Nenhuma proteção quando se trata de
genocídio
Então, o que a Rússia deveria fazer? Aqui
está uma nota muito bem informada.
“Putin no labirinto” significa que Moscovo
está activamente empenhado numa Ásia Ocidental pacífica, numa espécie de
BRICS-10, mantendo ao mesmo tempo a estabilidade interna da Rússia sob a guerra
hegemónica híbrida em constante evolução: tudo está interligado.
A abordagem de parceria estratégica
Rússia-China para a Ásia Ocidental, que foi incendiada pelos suspeitos do
costume, é uma questão de timing estratégico e paciência – que o Kremlin e os
Zhongnanhai estão a demonstrar em abundância.
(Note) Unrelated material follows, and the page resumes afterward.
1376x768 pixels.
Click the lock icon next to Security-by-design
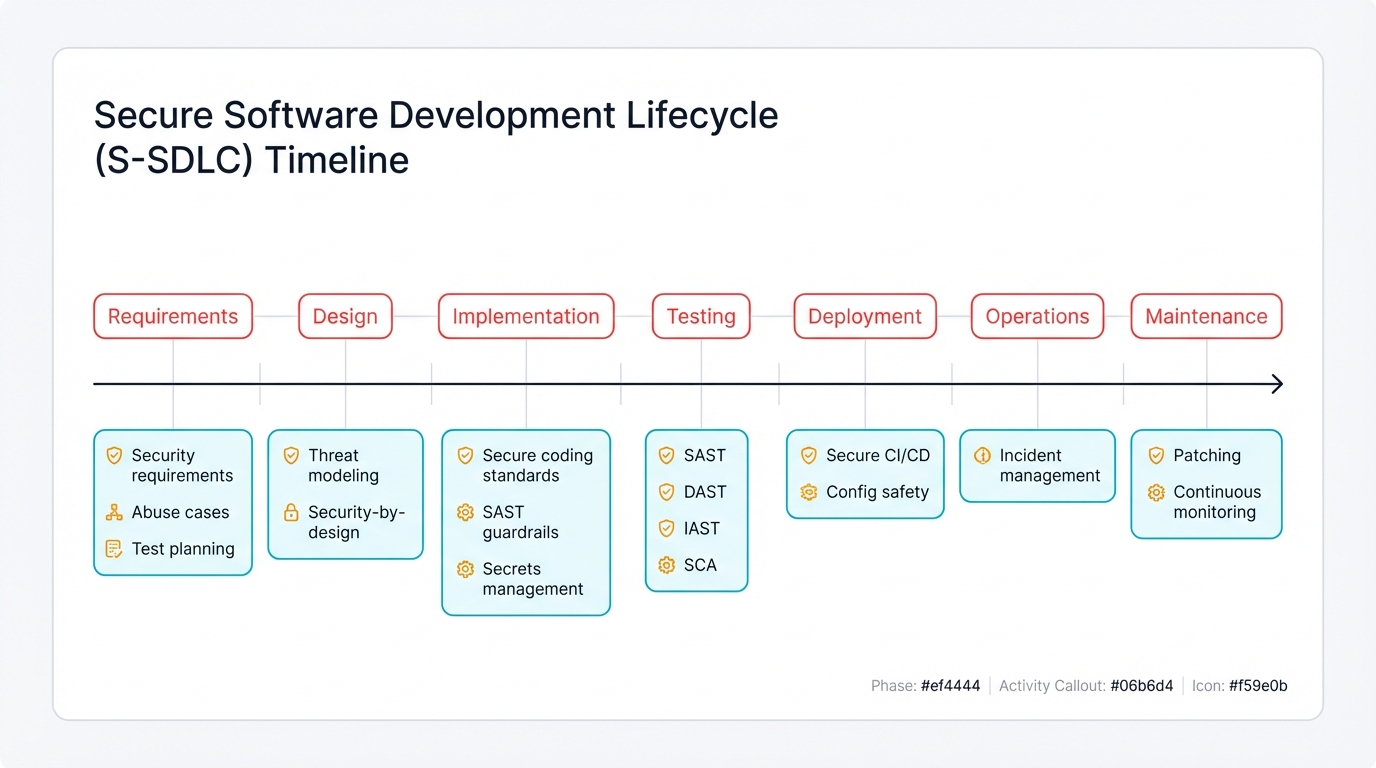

Ninguém sabe realmente o que está acontecendo
nos bastidores - o profundo jogo de sombras por trás da névoa das guerras
entrelaçadas. Especialmente quando se trata da Ásia Ocidental, que está
repetidamente envolta em séries de miragens vindas das areias do deserto.
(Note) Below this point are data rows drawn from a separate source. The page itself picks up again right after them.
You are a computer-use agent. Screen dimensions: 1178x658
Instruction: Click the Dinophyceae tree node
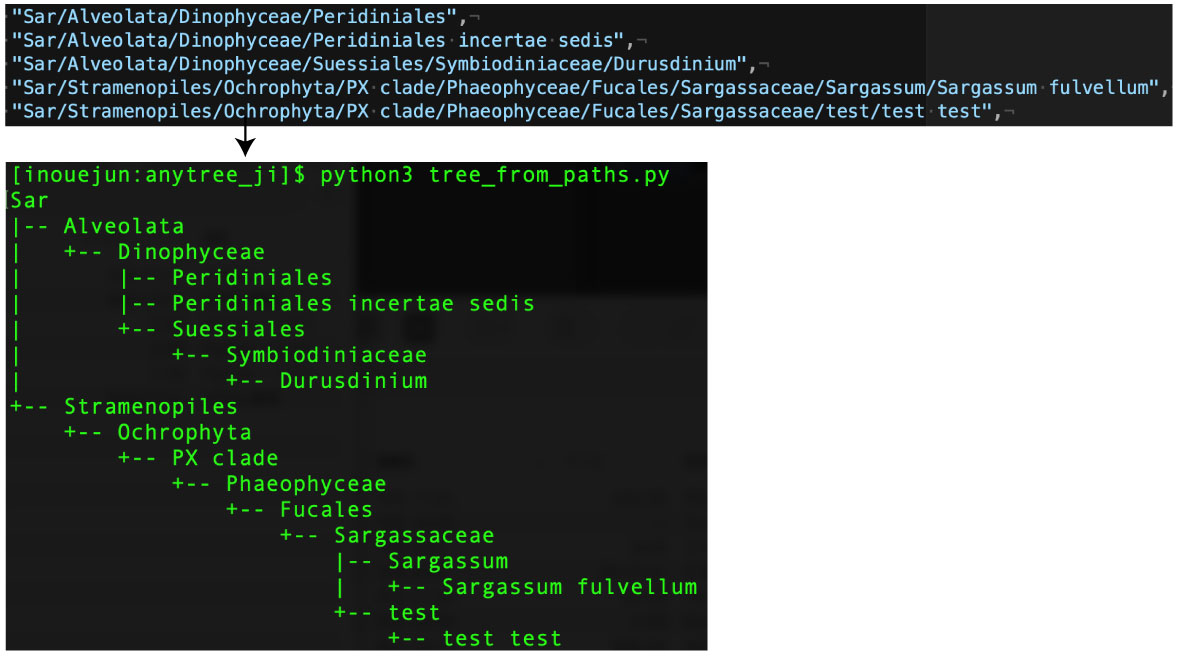click(191, 252)
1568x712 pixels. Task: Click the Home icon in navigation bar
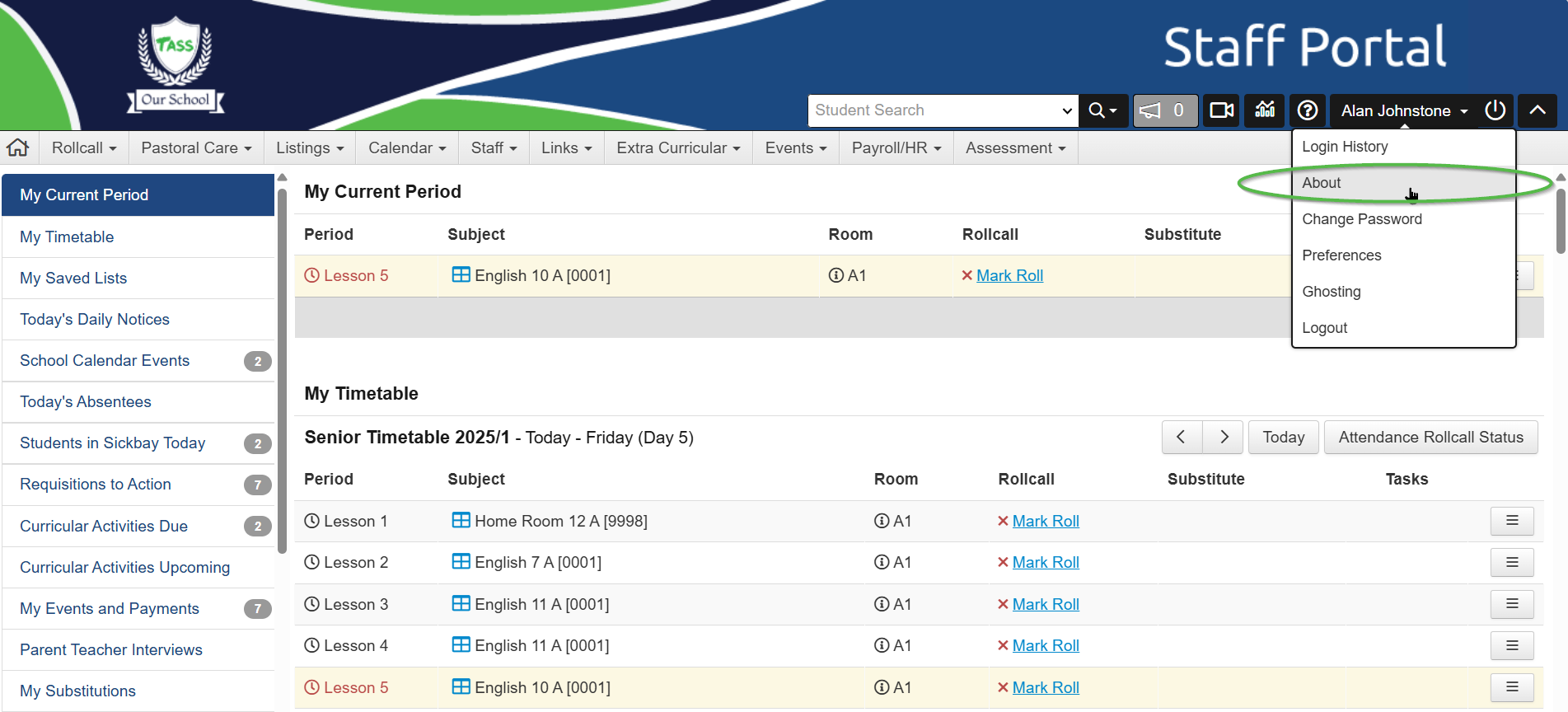tap(18, 148)
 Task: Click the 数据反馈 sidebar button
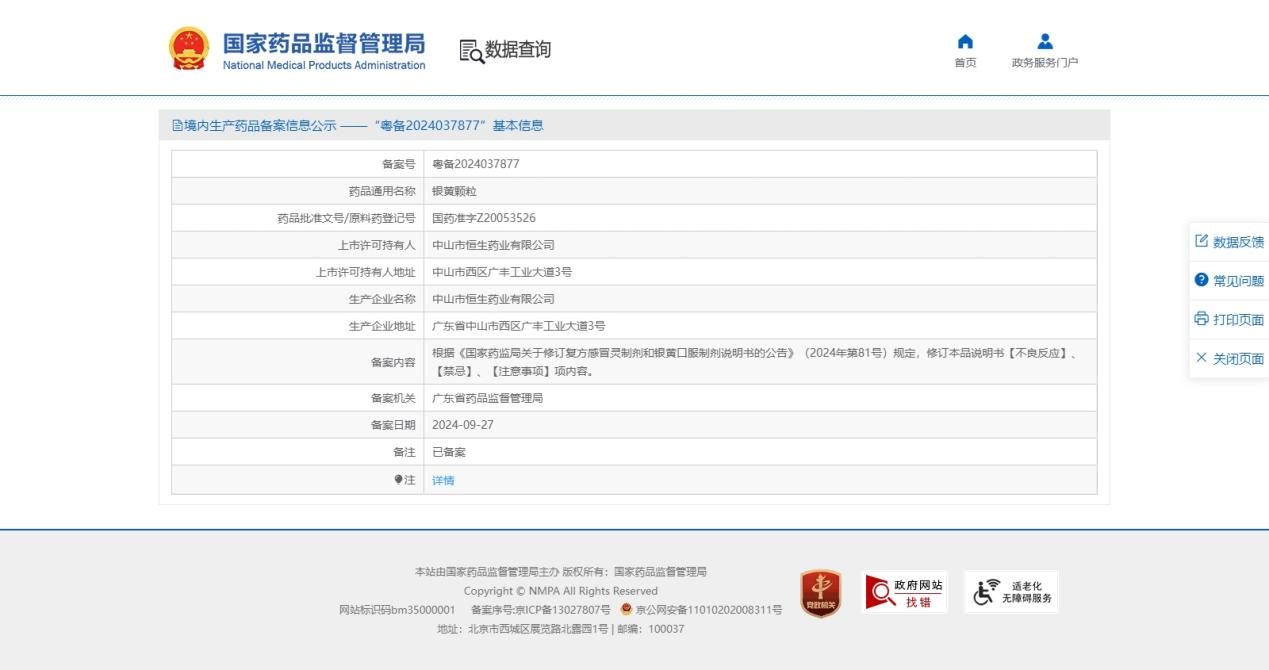pyautogui.click(x=1229, y=242)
Pelo menos podemos tentar reconhecer a miragem
que rodeia as monarquias do Golfo Pérsico, o Conselho de Cooperação do Golfo -
e, acima de tudo, o que MbS e o seu mentor MbZ estão realmente
a tramar. Este é o facto absolutamente crucial: tanto a Liga Árabe como a OCI são
controladas pelo CCG.
E uma vez que tanto Riade como Abu Dhabi são
membros dos BRICS 10, certamente vêem que o novo movimento da hegemonia é fazer
recuar os avanços da Iniciativa Cinturão e Rota (BRI) na Ásia Ocidental,
incendiando a região.
Sim, esta é a guerra contra a China, evoluindo
de uma guerra híbrida para uma guerra quente, lado a lado com a solução final
para o “problema palestino”.
E como um bónus, da perspectiva do Hegemon,
isso deverá fazer com que este bando de beduínos do deserto se junte firmemente
ao novo gambito DOA, o IMEC (Corredor Índia-Médio Oriente), que é na realidade
o Corredor Europa-Israel-Emirados-Arábia Saudita -corredor comercial.A Índia é,
teoricamente, um concorrente da BRI.
Um tema importante que permeia todos os
recantos das ruas árabes é o facto de que destruir a resistência palestiniana é
uma questão ainda mais apaixonada para as elites esgotadas do CCG do que
confrontar o sionismo.
Isto explica, pelo menos parcialmente, a não
resposta do Conselho de Cooperação do Golfo ao genocídio em curso (eles estão
agora a tentar fazer as pazes). E isso é um paralelo com a sua não
resposta ao genocídio, à violação e à pilhagem metódica e em câmara lenta da
hegemonia de iraquianos, sírios, afegãos, líbios, iemenitas, sudaneses e
somalis.
É absolutamente impossível – e desumano –
evitar o genocídio. Ainda não se sabe se o Conselho de Cooperação do Golfo
escolheu um lado e, portanto, se afastou intelectual e geopolíticamente da rua
árabe.
Este genocídio poderá ser o momento decisivo
do jovem século XXI, realinhando todo o Sul Global/Maioria Global e
clarificando quem está do lado certo da história. Faça o que fizer a
seguir, o Hegemon parece destinado a perder completamente toda a Ásia
Ocidental, o Heartland, toda a Eurásia e o Sul Global/Maioria Global.
O Blowback funciona de formas misteriosas:
quando o “porta-aviões” enlouqueceu completamente na Ásia Ocidental, apenas
impulsionou ainda mais a parceria estratégica entre a Rússia e a China para
moldar ainda mais a história rumo ao século eurasiano.